### AVAILABLE DATA ###
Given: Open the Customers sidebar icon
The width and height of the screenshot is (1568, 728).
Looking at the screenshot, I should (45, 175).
###
### AVAILABLE DATA ###
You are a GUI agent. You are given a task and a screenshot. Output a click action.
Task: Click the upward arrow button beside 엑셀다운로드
###
### AVAILABLE DATA ###
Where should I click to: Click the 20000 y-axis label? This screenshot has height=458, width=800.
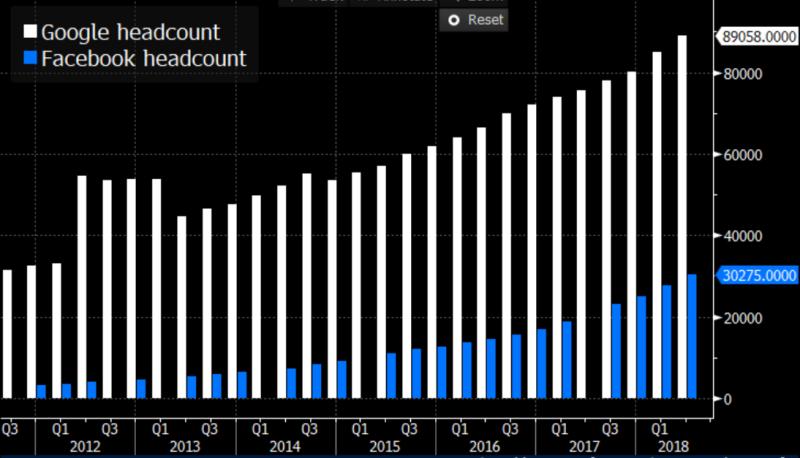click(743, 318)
###
# THE PROBLEM
When you reach the line holding "You are a GUI" in the records above, begin reproducing exactly, stop after the line holding "Task: Click the", and output nothing else.

# ANSWER AREA
You are a GUI agent. You are given a task and a screenshot. Output a click action.
Task: Click the upward arrow button beside 엑셀다운로드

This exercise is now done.